Aim of the exercise:
Copy each line of the data beneath in which the word "Steps" appears.

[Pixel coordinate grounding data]
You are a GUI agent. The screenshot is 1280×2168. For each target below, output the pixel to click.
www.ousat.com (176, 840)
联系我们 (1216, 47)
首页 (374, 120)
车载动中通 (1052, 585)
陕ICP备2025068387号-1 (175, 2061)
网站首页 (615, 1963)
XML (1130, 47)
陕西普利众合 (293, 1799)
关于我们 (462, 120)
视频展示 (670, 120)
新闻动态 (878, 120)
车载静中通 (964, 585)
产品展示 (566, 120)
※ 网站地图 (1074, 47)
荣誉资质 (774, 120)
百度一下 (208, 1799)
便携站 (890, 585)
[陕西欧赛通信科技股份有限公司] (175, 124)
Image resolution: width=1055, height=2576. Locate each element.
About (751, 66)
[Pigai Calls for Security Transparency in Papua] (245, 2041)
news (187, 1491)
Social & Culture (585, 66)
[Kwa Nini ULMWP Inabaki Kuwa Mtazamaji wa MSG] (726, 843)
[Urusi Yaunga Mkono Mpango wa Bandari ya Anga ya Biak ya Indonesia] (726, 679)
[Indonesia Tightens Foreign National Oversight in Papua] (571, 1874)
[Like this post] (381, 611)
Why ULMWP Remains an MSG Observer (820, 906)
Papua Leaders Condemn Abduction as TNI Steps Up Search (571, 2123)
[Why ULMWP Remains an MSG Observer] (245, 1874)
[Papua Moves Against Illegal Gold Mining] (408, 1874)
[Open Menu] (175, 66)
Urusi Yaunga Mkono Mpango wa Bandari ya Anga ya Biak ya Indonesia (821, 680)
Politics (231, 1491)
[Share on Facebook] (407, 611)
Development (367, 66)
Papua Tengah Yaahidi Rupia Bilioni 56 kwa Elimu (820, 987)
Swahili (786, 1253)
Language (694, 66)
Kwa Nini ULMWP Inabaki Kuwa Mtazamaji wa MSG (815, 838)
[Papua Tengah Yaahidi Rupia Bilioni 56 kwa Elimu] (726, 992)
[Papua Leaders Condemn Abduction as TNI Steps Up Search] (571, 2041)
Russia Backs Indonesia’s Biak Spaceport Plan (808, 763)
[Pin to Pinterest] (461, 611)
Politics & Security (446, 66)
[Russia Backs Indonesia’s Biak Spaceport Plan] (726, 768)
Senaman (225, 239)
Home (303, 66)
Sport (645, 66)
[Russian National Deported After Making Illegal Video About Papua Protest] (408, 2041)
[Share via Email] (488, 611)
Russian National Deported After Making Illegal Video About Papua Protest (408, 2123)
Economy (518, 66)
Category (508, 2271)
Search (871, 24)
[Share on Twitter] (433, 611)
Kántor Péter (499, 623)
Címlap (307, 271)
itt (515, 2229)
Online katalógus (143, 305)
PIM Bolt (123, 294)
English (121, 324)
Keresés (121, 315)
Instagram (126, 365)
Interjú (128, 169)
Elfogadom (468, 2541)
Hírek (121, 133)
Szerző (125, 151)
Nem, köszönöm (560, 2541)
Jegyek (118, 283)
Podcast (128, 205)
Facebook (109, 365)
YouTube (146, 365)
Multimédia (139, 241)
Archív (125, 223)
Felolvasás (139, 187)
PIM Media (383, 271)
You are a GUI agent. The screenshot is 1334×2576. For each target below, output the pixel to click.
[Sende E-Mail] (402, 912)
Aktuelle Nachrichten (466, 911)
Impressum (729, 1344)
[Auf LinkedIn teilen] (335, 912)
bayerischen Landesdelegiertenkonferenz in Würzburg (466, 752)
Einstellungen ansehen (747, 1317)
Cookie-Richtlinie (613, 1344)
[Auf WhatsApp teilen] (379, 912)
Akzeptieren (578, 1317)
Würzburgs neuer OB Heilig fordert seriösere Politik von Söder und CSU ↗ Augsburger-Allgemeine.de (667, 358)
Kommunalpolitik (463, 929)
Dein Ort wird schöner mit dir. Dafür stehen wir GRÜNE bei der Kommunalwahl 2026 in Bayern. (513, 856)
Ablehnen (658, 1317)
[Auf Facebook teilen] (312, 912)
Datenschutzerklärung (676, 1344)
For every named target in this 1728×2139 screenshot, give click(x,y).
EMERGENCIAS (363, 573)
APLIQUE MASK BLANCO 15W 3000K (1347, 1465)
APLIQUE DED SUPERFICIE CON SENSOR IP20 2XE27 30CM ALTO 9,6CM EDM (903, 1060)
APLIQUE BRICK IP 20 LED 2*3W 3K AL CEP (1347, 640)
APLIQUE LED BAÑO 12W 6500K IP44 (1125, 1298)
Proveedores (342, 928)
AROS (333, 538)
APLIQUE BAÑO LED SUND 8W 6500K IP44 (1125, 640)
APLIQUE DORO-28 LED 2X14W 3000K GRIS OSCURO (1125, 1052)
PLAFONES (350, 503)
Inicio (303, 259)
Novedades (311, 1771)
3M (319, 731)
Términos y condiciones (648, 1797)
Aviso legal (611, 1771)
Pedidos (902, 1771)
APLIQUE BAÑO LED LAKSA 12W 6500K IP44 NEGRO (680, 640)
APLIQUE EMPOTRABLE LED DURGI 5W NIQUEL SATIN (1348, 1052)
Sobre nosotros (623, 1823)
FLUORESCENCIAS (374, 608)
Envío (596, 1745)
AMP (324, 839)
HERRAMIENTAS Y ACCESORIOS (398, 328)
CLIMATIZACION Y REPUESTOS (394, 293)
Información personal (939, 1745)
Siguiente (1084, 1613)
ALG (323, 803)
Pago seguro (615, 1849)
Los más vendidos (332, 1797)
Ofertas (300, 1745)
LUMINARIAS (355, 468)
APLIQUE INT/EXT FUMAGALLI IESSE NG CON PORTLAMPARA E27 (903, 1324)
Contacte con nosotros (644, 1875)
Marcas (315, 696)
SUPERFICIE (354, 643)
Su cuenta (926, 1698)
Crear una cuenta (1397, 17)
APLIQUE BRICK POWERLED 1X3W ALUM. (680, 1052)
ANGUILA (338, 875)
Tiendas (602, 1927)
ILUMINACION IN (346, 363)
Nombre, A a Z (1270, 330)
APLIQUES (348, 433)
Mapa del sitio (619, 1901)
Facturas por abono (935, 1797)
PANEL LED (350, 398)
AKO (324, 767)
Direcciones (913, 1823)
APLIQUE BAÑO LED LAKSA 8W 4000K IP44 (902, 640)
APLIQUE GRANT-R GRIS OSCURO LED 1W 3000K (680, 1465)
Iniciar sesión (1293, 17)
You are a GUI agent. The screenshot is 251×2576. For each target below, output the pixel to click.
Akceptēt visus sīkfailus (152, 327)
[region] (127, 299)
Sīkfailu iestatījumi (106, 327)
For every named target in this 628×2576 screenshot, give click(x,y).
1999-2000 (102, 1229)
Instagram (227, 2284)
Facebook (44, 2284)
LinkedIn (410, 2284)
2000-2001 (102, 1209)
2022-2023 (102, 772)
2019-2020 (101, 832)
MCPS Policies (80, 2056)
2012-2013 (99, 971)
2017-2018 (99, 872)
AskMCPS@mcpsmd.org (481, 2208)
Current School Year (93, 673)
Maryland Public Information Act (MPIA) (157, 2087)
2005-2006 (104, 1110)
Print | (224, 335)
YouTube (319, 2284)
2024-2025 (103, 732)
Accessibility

Response to this exercise:
Papua Leaders Condemn Abduction as TNI Steps Up Search (571, 2123)
[Papua Leaders Condemn Abduction as TNI Steps Up Search] (571, 2041)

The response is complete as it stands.